まだまだ課題はありますが、こういったことができると面白いのではないかと思っています。
長谷川
「GACHA(ガチャ)」について、ほぼ運転士なしということでしたが、過去にURでは大きい団地でトゥクトゥクの自転車版みたいなものを、行政の補助をいただいて導入しました。その時は高齢の方の足変わりとなっていたのですが、自転車なので当然漕ぎ手が必要になります。漕ぎ手の方はボランティアで、「私、やったるわ」という人を募るしかなかった。そこの担い手がいらないということは、すごくいいことだなと思います。最近のニュースでは、バス、運送屋さん、引っ越し屋さんでも、運転手の担い手がいないことが問題になっていますので、団地の中で自動運転ができたら幸せだと思いますので、この成功事例をうまく活用できたらと思います。
豊田
ありがとうございます。
防災イベントとして「防災キャンプ」を、東京の町田山﨑団地で行っています。大地震が起こり、ライフラインが使えない・家に住めないような状況が発生する可能性があるかもしれないということで、年1回ぐらいイベントとして、団地の大きな広場でテントを張って、一晩過ごしてみるといった企画をやっています。

一方で、地域資源の活用への取り組みへの意識や地域コミュニティに属する、あるいは参加する、参画するということに対する意識については、関心はあるが、具体的に行動していないという方がほとんどです。
コミュニティ作りのきっかけがない、参加するきっかけがないということが多いので、参加はしていないということなのかなという風に思っています。 こういった企画をどんどんやっていくことが、様々な方の参加の可能性を生んでいくのかなと思っています。

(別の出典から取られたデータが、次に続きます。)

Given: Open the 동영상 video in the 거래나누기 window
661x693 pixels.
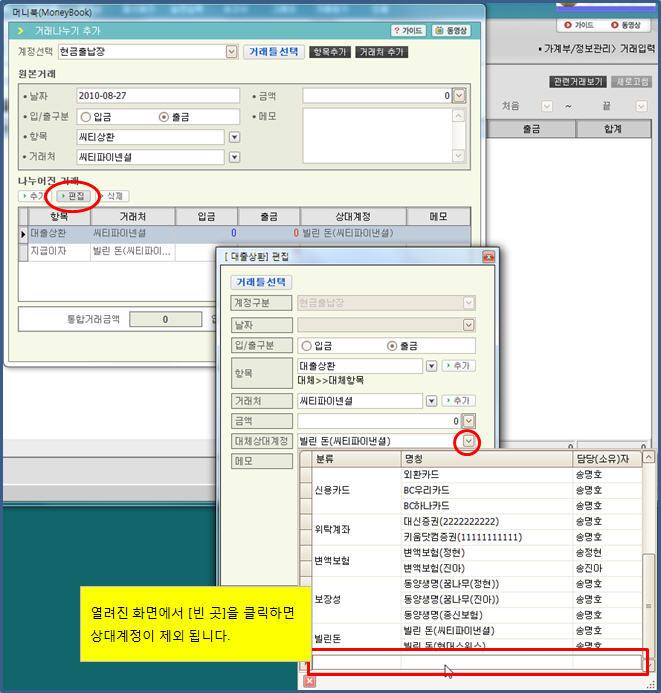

そこで、我々が1番活動している簡単な事例をご紹介します。先ほどから何回か出てきています花見川団地について、中村さんから紹介をお願いします。
中村
花見川団地は、その名の通り花見川という川が近くにあり、その川沿いに花見川サイクリングコースがあります。
団地の活性化をするためには、団地の外からも人に来てもらえるような団地にしたいと考えました。そこで、このサイクリングコースに来ているサイクリストの方たちに、団地に寄ってもらうような仕組みができたら、団地の賑わいが生まれるのではないかなと考えました。
こちらが、現地で行っているワークショップの様子です。サイクリングコースに来ているサイクリストの方々や、現地の住民の方、商店街の店舗の方々と一緒に、この団地でどういうものがあれば外から人に来てもらえるのかということを、みんなで一緒に議論するワークショップを定期開催しています。
中村
このワークショップの中で、アイデアとして生まれ、実際に形になったものが2つあります。まず1つ目が、「商店街バーガー」です。まず、パン屋さんでパンをもらい、次にお肉屋さんでハンバーグをもらい、次に青果店に行ってトマトをもらって…と、花見川団地の商店街のお店を1軒1軒回って、オリジナルのハンバーガーを作って行くというものです。外から人が来てもらう時に、特産品やお土産があることって大事だなと思ったのですが、新しく1から作るのではなく、先ほど地域資源というお話が出たのですが、すでにそこにあるものをうまく使って新しいものを作れないかと考えたものがこちらになります。
中村
2つ目が、「サイクルビンゴ」です。サイクリストの方たちに、参加してもらうイベントを企画しました。花見川団地の周辺に実際にある、橋、鏡などのイラストが描かれたビンゴの紙を作り、実際にサイクリストの方に自転車で回ってもらいます。見つけたら写真に撮っていただいて、ビンゴを完成させるというイベントです。実際にこちらの写真のように、多くのサイクリストの方に参加していただき、花見川団地をサイクリストの方に知っていただく良いきっかけになったと思っています。
豊田
このような取り組みですが、花見川団地が賑わうことによって、入居者が増え、そうすることでさらに商店街も賑わい、テナントが入る。テナントが入ることで、また団地が賑わう…そういった上昇スパイラルをどんどん作っていきたいと考えています。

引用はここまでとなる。